# Start of SUPPLIED MATERIAL
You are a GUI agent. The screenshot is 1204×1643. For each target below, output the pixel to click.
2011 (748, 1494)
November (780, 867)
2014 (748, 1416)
# End of SUPPLIED MATERIAL
# Start of SUPPLIED MATERIAL
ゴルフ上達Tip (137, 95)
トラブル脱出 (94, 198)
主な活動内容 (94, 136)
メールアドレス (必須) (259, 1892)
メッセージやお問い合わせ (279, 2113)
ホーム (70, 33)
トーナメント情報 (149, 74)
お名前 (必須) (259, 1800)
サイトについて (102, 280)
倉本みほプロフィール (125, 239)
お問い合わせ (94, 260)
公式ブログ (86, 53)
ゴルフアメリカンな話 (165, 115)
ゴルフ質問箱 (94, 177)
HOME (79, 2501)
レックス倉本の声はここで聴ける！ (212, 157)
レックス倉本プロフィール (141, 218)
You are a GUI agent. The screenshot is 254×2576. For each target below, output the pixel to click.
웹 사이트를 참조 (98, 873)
# End of SUPPLIED MATERIAL
# Start of SUPPLIED MATERIAL
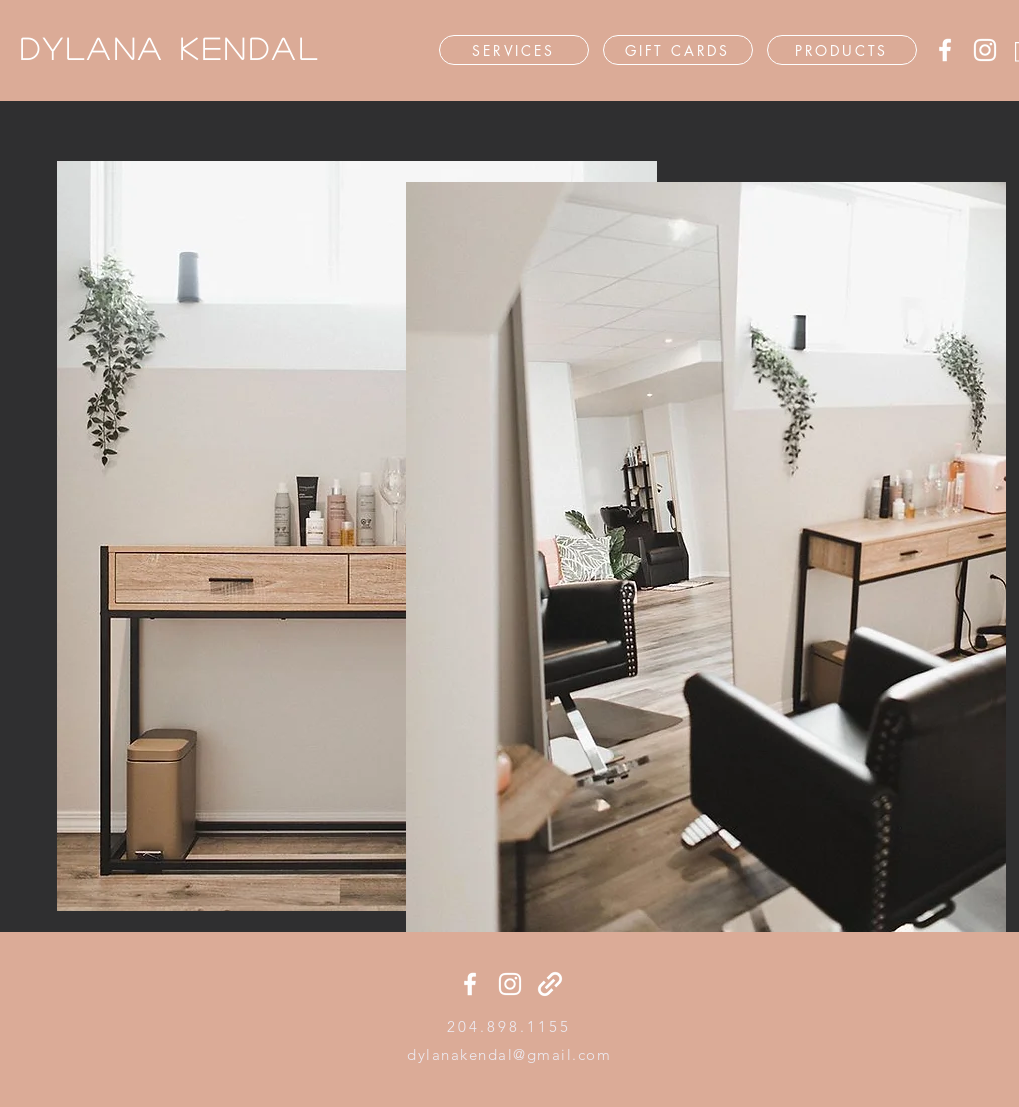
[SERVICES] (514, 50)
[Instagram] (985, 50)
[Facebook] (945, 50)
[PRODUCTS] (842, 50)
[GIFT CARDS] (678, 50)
# End of SUPPLIED MATERIAL
• TASK TO CARRY OUT: Edit the lines between the one holding "倉本みほプロフィール (125, 239)" and the one holding "レックス倉本プロフィール (141, 218)", inclusive, so that "ゴルフ質問箱" becomes "ゴルフ相談室", and give back only those lines with nothing else changed.

• ANSWER TO THIS PROBLEM:
倉本みほプロフィール (125, 239)
お問い合わせ (94, 260)
公式ブログ (86, 53)
ゴルフアメリカンな話 (165, 115)
ゴルフ相談室 (94, 177)
HOME (79, 2501)
レックス倉本の声はここで聴ける！ (212, 157)
レックス倉本プロフィール (141, 218)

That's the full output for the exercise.